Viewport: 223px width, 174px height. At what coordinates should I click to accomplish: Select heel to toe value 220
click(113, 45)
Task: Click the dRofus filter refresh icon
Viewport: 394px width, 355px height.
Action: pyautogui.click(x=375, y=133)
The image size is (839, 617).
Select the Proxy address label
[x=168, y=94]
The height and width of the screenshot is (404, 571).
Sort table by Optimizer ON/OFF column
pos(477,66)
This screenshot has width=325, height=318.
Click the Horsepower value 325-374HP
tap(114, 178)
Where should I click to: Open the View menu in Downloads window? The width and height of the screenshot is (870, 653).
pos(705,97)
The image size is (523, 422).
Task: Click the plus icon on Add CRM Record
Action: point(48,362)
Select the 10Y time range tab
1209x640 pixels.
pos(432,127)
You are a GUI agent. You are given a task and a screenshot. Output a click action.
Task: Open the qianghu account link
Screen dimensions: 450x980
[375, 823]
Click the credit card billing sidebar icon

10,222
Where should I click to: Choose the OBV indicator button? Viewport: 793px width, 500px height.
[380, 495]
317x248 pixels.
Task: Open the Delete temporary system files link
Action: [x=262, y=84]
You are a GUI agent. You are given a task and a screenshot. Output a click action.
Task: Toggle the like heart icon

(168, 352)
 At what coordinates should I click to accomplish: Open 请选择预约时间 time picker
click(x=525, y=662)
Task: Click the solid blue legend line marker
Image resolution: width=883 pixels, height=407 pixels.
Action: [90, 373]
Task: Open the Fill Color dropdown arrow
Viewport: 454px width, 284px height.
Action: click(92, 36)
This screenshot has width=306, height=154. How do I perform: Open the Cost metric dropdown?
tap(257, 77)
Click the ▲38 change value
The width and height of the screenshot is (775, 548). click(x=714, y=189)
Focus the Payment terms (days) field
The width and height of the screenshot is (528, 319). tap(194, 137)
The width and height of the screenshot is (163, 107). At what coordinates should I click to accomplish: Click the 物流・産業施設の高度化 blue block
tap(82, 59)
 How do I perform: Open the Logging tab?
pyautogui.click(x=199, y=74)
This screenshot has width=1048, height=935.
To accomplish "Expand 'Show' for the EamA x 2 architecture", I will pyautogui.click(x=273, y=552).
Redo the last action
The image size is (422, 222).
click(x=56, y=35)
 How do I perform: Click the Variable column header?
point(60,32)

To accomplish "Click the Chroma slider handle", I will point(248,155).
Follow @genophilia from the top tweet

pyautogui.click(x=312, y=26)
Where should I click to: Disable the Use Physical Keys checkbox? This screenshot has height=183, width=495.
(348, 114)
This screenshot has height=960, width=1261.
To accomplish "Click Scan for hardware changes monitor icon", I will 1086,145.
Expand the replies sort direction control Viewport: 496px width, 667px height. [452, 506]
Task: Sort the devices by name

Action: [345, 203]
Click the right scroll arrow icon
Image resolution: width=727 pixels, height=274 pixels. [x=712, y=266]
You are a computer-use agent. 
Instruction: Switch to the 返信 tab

++++

Task to carry out
I'd like the material repeated word for word, please.

Solution below
Viewport: 223px width, 174px height. At what coordinates should I click to accomplish: Select heel to toe value 220
click(113, 45)
Task: Click the dRofus filter refresh icon
Viewport: 394px width, 355px height.
Action: pyautogui.click(x=375, y=133)
The image size is (839, 617).
Select the Proxy address label
[x=168, y=94]
The height and width of the screenshot is (404, 571).
Sort table by Optimizer ON/OFF column
pos(477,66)
This screenshot has width=325, height=318.
Click the Horsepower value 325-374HP
tap(114, 178)
Where should I click to: Open the View menu in Downloads window? The width and height of the screenshot is (870, 653).
pos(705,97)
The image size is (523, 422).
Task: Click the plus icon on Add CRM Record
Action: point(48,362)
Select the 10Y time range tab
1209x640 pixels.
pos(432,127)
You are a GUI agent. You are given a task and a screenshot. Output a click action.
Task: Open the qianghu account link
Screen dimensions: 450x980
[375, 823]
Click the credit card billing sidebar icon

10,222
Where should I click to: Choose the OBV indicator button? Viewport: 793px width, 500px height.
[380, 495]
317x248 pixels.
Task: Open the Delete temporary system files link
Action: [x=262, y=84]
You are a GUI agent. You are given a task and a screenshot. Output a click action.
Task: Toggle the like heart icon

(168, 352)
 At what coordinates should I click to accomplish: Open 请选择预约时间 time picker
click(x=525, y=662)
Task: Click the solid blue legend line marker
Image resolution: width=883 pixels, height=407 pixels.
Action: [90, 373]
Task: Open the Fill Color dropdown arrow
Viewport: 454px width, 284px height.
Action: click(92, 36)
This screenshot has width=306, height=154. How do I perform: Open the Cost metric dropdown?
tap(257, 77)
Click the ▲38 change value
The width and height of the screenshot is (775, 548). click(x=714, y=189)
Focus the Payment terms (days) field
The width and height of the screenshot is (528, 319). tap(194, 137)
The width and height of the screenshot is (163, 107). At what coordinates should I click to accomplish: Click the 物流・産業施設の高度化 blue block
tap(82, 59)
 How do I perform: Open the Logging tab?
pyautogui.click(x=199, y=74)
This screenshot has width=1048, height=935.
To accomplish "Expand 'Show' for the EamA x 2 architecture", I will pyautogui.click(x=273, y=552).
Redo the last action
The image size is (422, 222).
click(x=56, y=35)
 How do I perform: Click the Variable column header?
point(60,32)

To accomplish "Click the Chroma slider handle", I will point(248,155).
Follow @genophilia from the top tweet

pyautogui.click(x=312, y=26)
Where should I click to: Disable the Use Physical Keys checkbox? This screenshot has height=183, width=495.
(348, 114)
This screenshot has height=960, width=1261.
To accomplish "Click Scan for hardware changes monitor icon", I will 1086,145.
Expand the replies sort direction control Viewport: 496px width, 667px height. [452, 506]
Task: Sort the devices by name

Action: [345, 203]
Click the right scroll arrow icon
Image resolution: width=727 pixels, height=274 pixels. [x=712, y=266]
You are a computer-use agent. 
Instruction: Switch to the 返信 tab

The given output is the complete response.